5. Our productivity levels have dropped from 90 to 75% of US levels over the past two decades and continue to decline.
6. Canadians perform very well on international primary and secondary school tests. But we graduate fewer bachelor’s, doctoral and master’s degree holders—90, 70 and 50% respectively as compared to the US on a per capita basis.
7. Too few of our college and university students go to other countries to study foreign languages to become global citizens, and too few young people come from other countries to study here as they do in Boston.
Let me tell you a Boston story.
I have just come from a weekend in Boston, a city just a bit larger than Toronto. A city that has two and a half times the number of accredited universities than Ontario. Greater Boston has about one-third of the population of Ontario.
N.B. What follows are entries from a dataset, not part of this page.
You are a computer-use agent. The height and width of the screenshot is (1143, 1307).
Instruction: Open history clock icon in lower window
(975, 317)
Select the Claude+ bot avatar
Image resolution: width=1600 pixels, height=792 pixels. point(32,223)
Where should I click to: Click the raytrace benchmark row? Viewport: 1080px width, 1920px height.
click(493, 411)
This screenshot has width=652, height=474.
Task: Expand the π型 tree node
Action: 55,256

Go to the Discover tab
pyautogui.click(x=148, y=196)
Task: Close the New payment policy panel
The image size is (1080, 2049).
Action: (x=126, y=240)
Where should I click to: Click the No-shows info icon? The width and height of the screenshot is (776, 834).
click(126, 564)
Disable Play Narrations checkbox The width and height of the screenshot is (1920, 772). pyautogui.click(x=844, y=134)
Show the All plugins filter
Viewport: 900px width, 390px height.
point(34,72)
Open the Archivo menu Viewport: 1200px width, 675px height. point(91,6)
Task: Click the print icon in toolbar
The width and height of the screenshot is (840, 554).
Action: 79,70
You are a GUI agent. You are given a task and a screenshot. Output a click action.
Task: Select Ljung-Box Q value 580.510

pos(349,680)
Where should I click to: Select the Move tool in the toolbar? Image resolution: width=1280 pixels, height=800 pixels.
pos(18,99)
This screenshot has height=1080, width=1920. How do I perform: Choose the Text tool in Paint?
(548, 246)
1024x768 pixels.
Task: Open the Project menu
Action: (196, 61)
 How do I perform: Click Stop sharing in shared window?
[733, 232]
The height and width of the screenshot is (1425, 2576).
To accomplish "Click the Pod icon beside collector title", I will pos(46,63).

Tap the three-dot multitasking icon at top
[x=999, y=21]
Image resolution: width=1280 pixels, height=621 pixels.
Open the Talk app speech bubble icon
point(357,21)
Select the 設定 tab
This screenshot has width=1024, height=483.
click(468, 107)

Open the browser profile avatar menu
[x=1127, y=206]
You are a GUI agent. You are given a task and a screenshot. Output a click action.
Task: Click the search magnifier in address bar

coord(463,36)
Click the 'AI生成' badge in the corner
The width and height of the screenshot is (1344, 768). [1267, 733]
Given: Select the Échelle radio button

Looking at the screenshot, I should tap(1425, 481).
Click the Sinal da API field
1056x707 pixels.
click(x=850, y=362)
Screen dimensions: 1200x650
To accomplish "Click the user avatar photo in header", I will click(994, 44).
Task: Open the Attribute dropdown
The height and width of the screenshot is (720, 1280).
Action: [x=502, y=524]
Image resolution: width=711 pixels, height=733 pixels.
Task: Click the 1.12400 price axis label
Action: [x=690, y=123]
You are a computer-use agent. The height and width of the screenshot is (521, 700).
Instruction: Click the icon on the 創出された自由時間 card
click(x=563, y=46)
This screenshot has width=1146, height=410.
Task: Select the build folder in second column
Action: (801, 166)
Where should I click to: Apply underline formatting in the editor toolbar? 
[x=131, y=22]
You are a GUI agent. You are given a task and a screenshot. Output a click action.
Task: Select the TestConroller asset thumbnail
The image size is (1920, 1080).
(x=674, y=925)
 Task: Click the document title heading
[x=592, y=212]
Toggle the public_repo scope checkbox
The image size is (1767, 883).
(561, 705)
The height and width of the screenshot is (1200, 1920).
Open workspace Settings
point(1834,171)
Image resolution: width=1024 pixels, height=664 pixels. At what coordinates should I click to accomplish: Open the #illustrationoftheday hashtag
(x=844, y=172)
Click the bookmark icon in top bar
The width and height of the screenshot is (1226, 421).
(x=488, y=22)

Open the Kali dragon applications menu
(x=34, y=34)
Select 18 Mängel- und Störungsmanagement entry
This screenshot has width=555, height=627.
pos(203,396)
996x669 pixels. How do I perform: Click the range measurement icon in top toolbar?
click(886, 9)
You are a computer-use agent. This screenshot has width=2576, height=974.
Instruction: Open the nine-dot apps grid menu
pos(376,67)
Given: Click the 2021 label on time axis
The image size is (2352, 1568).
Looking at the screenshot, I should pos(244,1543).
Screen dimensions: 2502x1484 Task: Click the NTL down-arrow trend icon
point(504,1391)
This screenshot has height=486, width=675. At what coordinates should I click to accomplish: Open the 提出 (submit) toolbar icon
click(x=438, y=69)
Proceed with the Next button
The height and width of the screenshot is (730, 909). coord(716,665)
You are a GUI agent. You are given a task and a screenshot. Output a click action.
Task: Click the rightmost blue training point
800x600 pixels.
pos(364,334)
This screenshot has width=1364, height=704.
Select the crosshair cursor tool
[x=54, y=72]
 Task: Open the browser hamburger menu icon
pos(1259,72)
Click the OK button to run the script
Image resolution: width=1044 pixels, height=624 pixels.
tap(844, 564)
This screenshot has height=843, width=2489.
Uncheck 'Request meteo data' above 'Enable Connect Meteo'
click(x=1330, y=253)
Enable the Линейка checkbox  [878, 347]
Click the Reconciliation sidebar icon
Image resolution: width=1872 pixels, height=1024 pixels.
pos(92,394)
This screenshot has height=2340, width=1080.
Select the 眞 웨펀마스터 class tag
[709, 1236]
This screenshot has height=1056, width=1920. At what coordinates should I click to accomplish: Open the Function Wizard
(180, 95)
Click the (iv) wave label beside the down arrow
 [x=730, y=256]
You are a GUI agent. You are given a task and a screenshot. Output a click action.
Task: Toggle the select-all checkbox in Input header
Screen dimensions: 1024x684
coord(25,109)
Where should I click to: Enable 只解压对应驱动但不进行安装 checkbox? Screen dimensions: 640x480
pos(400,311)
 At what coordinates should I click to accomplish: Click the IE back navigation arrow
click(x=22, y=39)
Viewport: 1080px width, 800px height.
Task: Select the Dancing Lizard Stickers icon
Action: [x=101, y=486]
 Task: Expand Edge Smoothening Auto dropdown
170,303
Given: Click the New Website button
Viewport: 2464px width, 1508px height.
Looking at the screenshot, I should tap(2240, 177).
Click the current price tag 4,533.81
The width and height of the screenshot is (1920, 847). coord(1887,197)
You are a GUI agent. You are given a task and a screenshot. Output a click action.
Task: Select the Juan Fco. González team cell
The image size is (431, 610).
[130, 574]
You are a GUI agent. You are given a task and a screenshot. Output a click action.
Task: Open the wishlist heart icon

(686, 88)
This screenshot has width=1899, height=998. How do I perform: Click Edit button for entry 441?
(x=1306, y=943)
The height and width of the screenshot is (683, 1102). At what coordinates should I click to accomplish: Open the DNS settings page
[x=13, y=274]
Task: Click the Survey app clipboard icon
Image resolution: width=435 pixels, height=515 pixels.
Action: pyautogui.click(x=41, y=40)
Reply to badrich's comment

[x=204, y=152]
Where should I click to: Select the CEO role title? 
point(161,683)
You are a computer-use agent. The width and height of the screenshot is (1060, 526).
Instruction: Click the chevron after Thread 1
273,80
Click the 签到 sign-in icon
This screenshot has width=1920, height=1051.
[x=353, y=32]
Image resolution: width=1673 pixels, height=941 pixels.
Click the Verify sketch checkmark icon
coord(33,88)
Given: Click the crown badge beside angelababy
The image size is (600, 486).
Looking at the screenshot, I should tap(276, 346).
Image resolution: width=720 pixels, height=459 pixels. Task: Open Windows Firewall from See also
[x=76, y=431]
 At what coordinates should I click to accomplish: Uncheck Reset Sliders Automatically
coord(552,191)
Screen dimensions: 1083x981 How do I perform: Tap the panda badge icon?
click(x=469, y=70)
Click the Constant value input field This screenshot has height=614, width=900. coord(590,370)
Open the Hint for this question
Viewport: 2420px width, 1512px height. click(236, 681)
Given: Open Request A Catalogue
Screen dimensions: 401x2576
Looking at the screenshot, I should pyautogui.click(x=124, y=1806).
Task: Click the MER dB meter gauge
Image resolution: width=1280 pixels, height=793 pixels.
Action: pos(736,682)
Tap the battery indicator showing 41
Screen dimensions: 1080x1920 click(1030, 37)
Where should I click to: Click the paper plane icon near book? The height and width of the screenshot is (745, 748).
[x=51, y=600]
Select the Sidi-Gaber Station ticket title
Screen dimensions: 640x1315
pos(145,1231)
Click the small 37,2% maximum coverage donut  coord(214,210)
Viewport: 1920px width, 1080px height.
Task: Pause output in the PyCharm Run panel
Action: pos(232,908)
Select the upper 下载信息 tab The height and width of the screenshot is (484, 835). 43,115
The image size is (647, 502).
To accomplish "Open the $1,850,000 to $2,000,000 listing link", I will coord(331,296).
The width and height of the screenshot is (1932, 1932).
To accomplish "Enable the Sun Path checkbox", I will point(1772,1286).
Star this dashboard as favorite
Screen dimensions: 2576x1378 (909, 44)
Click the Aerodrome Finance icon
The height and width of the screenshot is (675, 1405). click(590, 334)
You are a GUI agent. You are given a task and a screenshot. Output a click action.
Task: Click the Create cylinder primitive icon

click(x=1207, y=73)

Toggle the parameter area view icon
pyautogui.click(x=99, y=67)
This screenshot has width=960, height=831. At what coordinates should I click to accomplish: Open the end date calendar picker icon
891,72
And, if you believe quantity trumps quality, I invite you to draw your own list of the best 50 universities in the world.
Probably in the top five—and many would say the top two—would be Harvard University and the Massachusetts Institute of Technology (MIT), side by each in Boston.
Many would add at least three more universities in Boston to their top 50 list, such as Wellesley, which is probably the best university exclusively for women in the world; or Brandeis, which grew out of the restriction on places in established institutions for students of Jewish heritage; and Boston University, which filled a need for more professional education. Think diversity here.
And lest you think that downtown Toronto has one too many universities, that the University of Toronto and Ryerson University should be amalgamated, or that Wilfrid Laurier and the University of Waterloo should function as one large institution, MIT and Harvard are in even closer geographical proximity than the University of Toronto and Ryerson, and an independent Harvard has made the distinctly different MIT stronger and vice versa over the years.
Let me turn briefly to the third pillar—philanthropy and volunteerism. We should make these two activities not simply optional and extra-curricular, but part of our mainstream culture.
How do we transform peripheral activities into the mainstream?
Churchill once said: “We make a living by what we get. We make a life by what we give.”
Across Canada, volunteers and philanthropists are working towards the same goal, transforming their communities through kindness and generosity.
In 2017, Canada will mark its 150th anniversary, and I encourage you to get involved with your communities.
A world of peace. One in which we can all make life better for our children. And being both smart and caring is how we will go about it. That is my challenge to you in Ontario—this especially blessed part of the world.
George Bernard Shaw essentially reflected this same vision: “Some people see things as they are and wonder why. We dream of things that ought to be and ask, why not?” Let’s dream together.